Task statement. With images excluded, write out each entry below exactly as given.

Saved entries
* * * *
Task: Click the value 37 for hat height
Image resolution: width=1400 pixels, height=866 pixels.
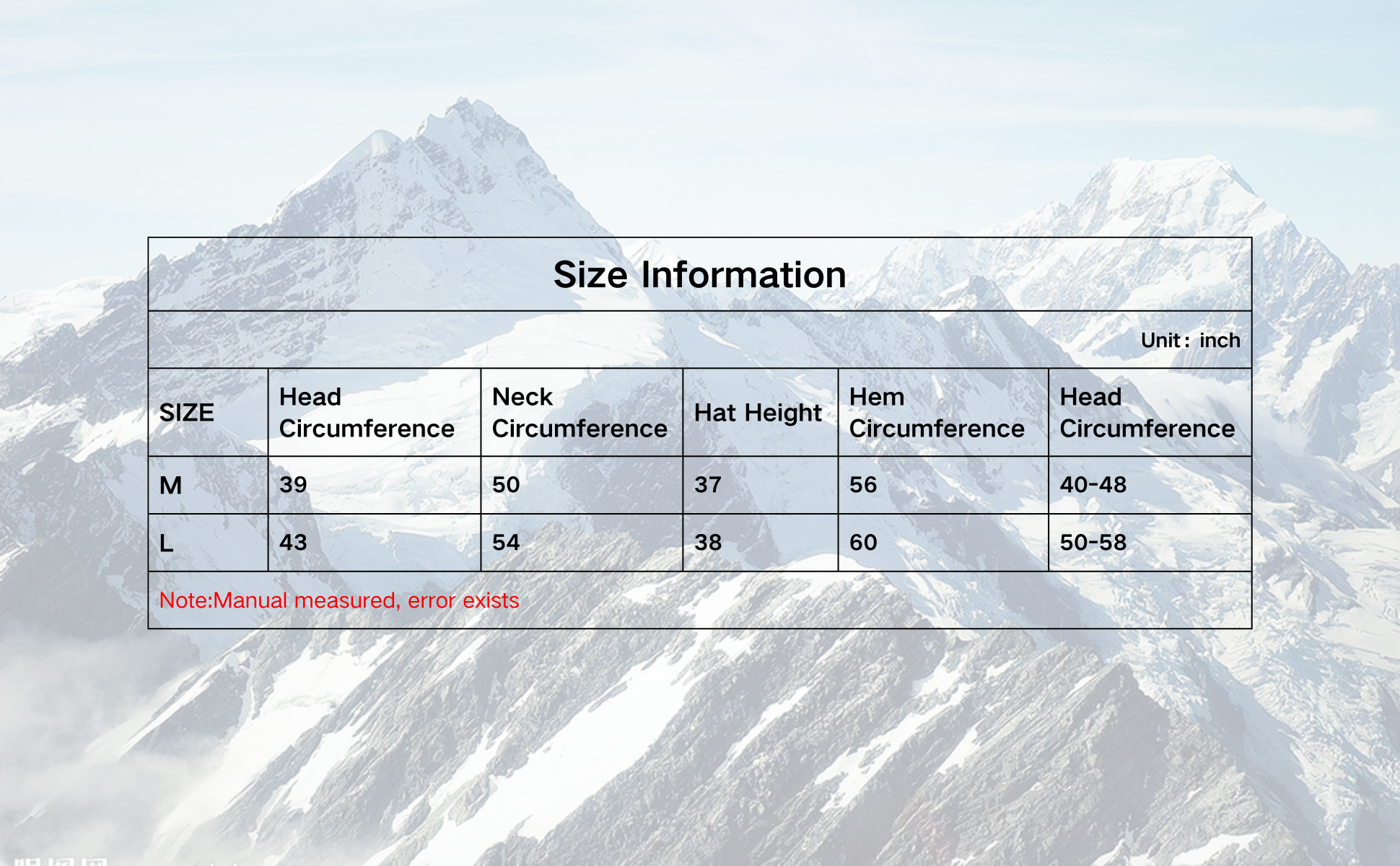Action: click(x=707, y=485)
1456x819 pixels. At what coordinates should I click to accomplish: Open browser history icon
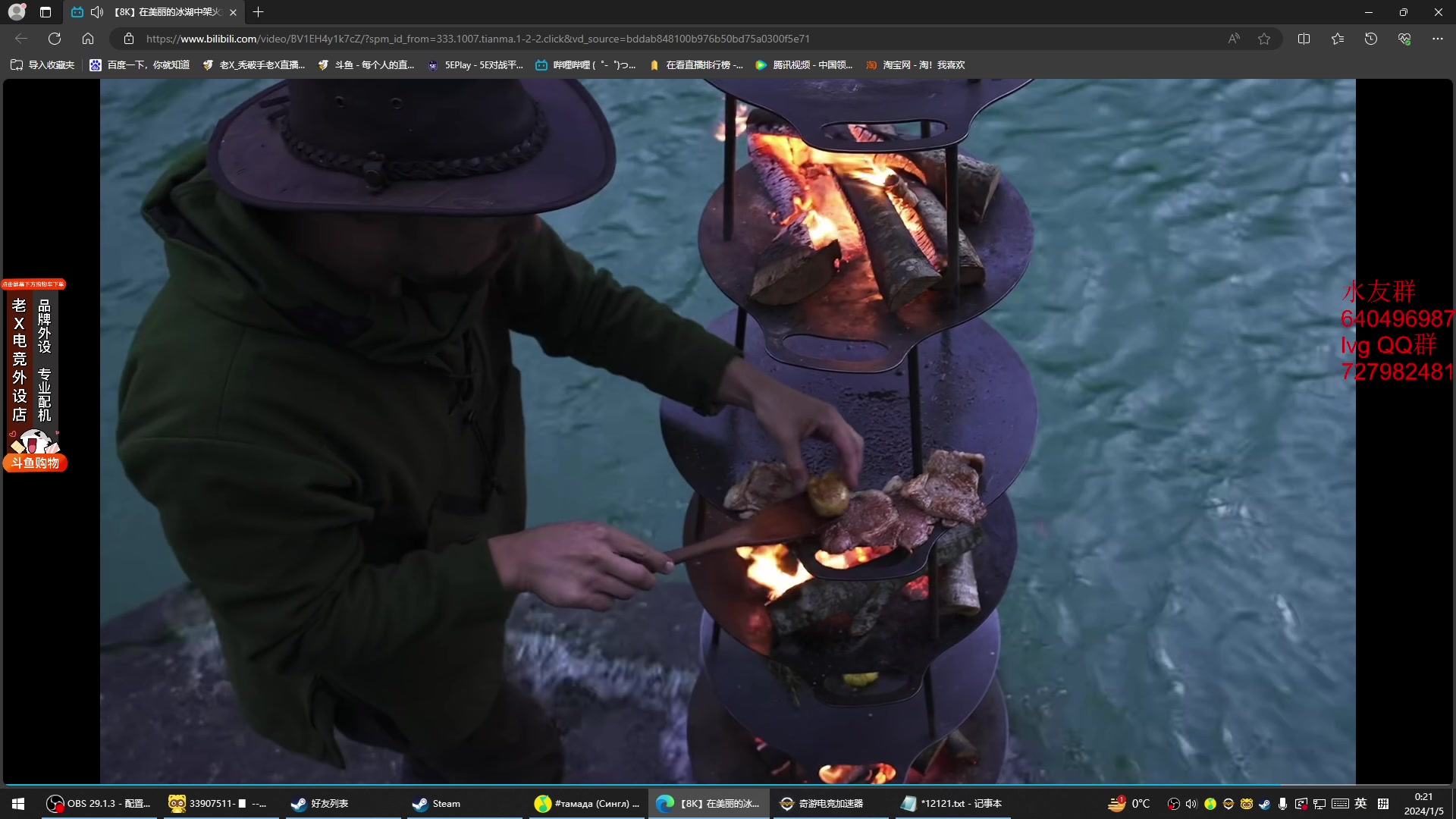point(1370,39)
* * * *
Completed exercise.
Task: Click the value 37 for hat height
Image resolution: width=1400 pixels, height=866 pixels.
Action: click(x=707, y=485)
1456x819 pixels. At what coordinates should I click to accomplish: Open browser history icon
point(1370,39)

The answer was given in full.